Lawmakers push to let teachers grade parents

Jan 20, 2012

Over the last few years Florida has sought to increase accountability on its public schools. Just last year, legislators approved a new law that basis how much a teacher is paid on how well their students perform in the classroom. But public school officials have long complained that they aren’t the only factor to a student’s success. They say they need help from parents. As Lynn Hatter reports, at least two lawmakers agree with that statement, and have filed bills that put the spotlight on parents.

It’s crowded in the cafeteria of Bond Elementary School, and hard to find a seat as Leon County School district officials finish up one of their monthly town-hall meetings with parents and teachers. This time around, the message is about parents, and how important it is for them to be more involved in their child’s education.

It’s a message that resonates with Schuwanda Cunningham whose son attends Bond Elementary School. She recently moved to Tallahassee from Brevard County and says before the move her son’s grades were mostly D’s. But now he’s earning much higher scores, which she credits to the work of his new teacher.

“Her name is Miss Walker. She calls me at home, she comes to visit, and I’m just so proud of this school. I’m all for anything that’s going to help the students and the school. And it’s important, as parents, to know what’s going on with our children. So I really thank the school for what they’re doing and I’m really amazed at all the parents who are out tonight. It’s awesome.”

Cunningham says she supports a new law that pays and evaluates teachers like Miss Walker, based on how well their students perform. And she thinks a similar idea could work in reverse. That’s something Lakeland Republican Representative Kelli Stargel likes too.  For the second year in a row she’s sponsoring a bill to let teachers grade the parents.

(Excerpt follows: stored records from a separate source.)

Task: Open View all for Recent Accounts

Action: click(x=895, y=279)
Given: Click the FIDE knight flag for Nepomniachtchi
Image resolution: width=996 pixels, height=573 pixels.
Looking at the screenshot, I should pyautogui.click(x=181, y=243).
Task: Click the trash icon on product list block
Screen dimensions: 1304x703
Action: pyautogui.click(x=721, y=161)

“I’m a parent. I have five children. And it’s not just my personal experience, studies have shown  that the most important thing in the life of a child is the parent. We’ve done a lot in education to focus on making sure we have quality and high standards. But all of those things are only going to be as successful as the input and the involvement of the parent.”

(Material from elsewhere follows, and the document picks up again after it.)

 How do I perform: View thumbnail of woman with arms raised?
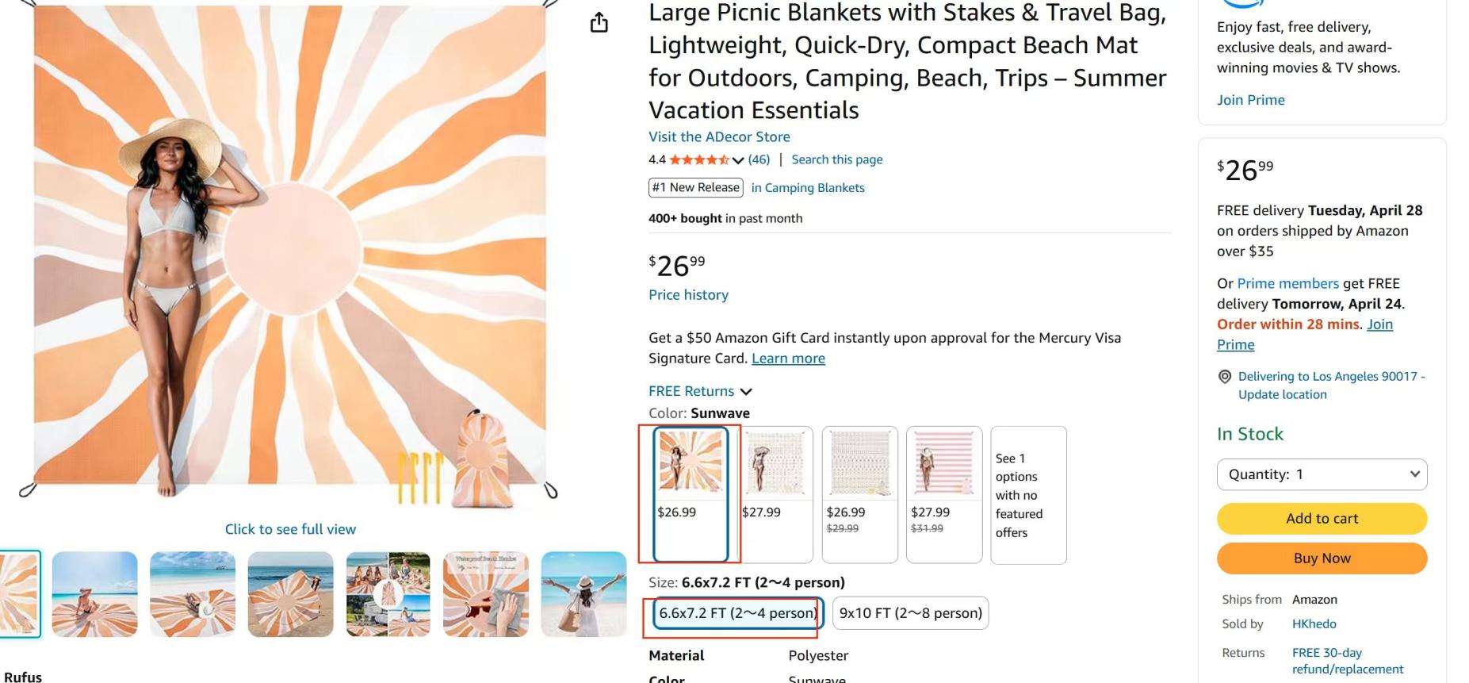(x=583, y=594)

Stargel’s proposal would allow teachers to give a satisfactory or needs improvement rating to parents based on a child’s attendance, whether or not the parent has signed all of the emergency contact forms and whether the parent has responded to requests for meetings or communications. There are no consequences if parents don’t comply.

But not everyone is onboard with Stargel’s plan.

“…I’m not sure how the Department of Education intends to use this information.”

The Florida Education Association, a teacher’s union, says it has some reservations. Spokesman Mark Pudlow says he’s worried that a seemingly-well-intentioned bill, could be used against them.

“We’re concerned that it’s going to give the Department another way to grade schools and disparage public education.”

The union is also concerned that the bill could lead to a clash between teachers and parents.

“It seems to me that what’s best for the student is having parents and teachers working together to improve learning for students and I am wondering if this really sets up a conflict between teachers and parents.”

But Stargel says her bill is largely aimed at getting the conversation started about the need for parents to be more involved in their child’s education.

“It’s a difficult situation, because we have free public education, and we can’t demand too terribly much of our parents. That’s why there are no repercussions in the bill. And I can’t punish a parent for not doing something.”

The measure caused a stir last year and made national news, although it didn’t go anywhere in the legislature. But she’s hopeful that there will be some traction this year.

Meanwhile, Republican Senator Steven Wise has filed a companion bill in the upper chamber. The focus in the early weeks of the legislative session has been on higher education reform. But there’s still lots of time left for the measures to get a hearing.